Dubbed as the next Batmobile, the Vetter Slash is one of the most controversial custom cars ever built around the fundamentals of a .
When it launched in the mid-2000s, the sixth generation of America's most popular sports car was praised for retaining the iconic design of its predecessors.
Sure, it was the first with exposed headlights since the C1, but other than that, there weren't any drastic changes and the car looked like a natural progression from the modern styling introduced in 1983 by the C4.
Even today, when the Corvette finally became the mid-engined supercar that Zora Arkus-Duntov envisioned more than six decades ago, the C6 remains one of the most beautiful iterations of the iconic model.
For a man named Mike Vetter, the styling of this particular Corvette was pretty boring, but the chassis and transmission were exactly what he needed to build an outrageous single.
Based in Florida, Mike has been building custom cars for decades. Whether it's futuristic rides like the Extraterrestrial Vehicle (ETV) or thoroughbred mid-engine supercars like the Razor, their builds have been praised for their spectacular design.
One of their unique cars, called the Vaydor, arrived at big screen in the hit movie "Suicide Squad", being used by the Joker.
The Vetter Slash
In 2020, Mike introduced what was then his latest creation: the radical Vetter Slash. His idea for this project was to create a vehicle that blended elements of a classic street rod with those of an exotic supercar in such a way that it would make your jaw drop.

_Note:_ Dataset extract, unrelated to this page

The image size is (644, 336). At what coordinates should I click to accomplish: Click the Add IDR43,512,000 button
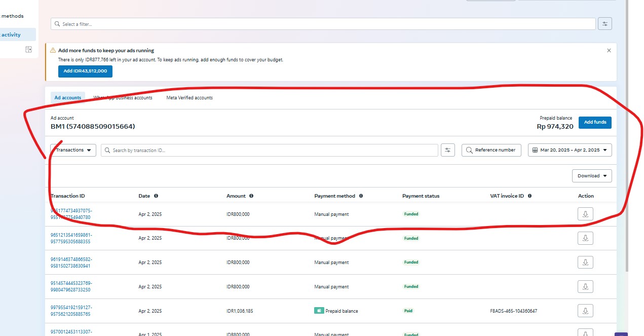click(85, 71)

Mike truly believed that the C6's chassis and transmission were ideal, but every element of the sports car's original bodywork was replaced with a series of aggressively tailored panels.
With a false hole that resembles an exposed intake, the hood sweeps across the fenders giving the impression that the last sections are separated from the car.
This street-rod-inspired style is further emphasized by huge side vents that slope inward, creating more visual separation from the fenders.
At the rear, the styling becomes less drastic and more akin to what we see on an exotic grand tourer, but the two different themes are somehow masterfully intertwined.
While the exterior bears no trace of the C6 Corvette, the interior hints at the origins of this outrageous unique. After lifting the massive reverse scissor doors, you're greeted by the C6 dashboard and center console, albeit with custom finishes and a modern infotainment screen connected to the front and rear cameras.
The steering wheel also exudes C6 vibes, but the rim has been reshaped and features exposed carbon fiber sections that we all agree look incredible.
Power comes from a 6.2-liter LS3 that the C6 initially received during the 2008 model year.
Mated to a six-speed automatic with paddle shifters, it's been slightly tuned to produce 450bhp, an increase of about 20 ponies over what it could deliver on factory spec.
Other mechanical improvements include fully adjustable coilovers on all four corners, larger brake calipers and rotors, as well as a custom exhaust system that exits either side of a car via large triangular spikes, making the Slash's sound so menacing. how much it looks
Once completed, this amazing car participated in the Hot Wheels Legends Tour, which earned airtime on ABC's Right This Minute.
Still, it flew a little under the radar for most car enthusiasts until Mike decided to put it up for sale online.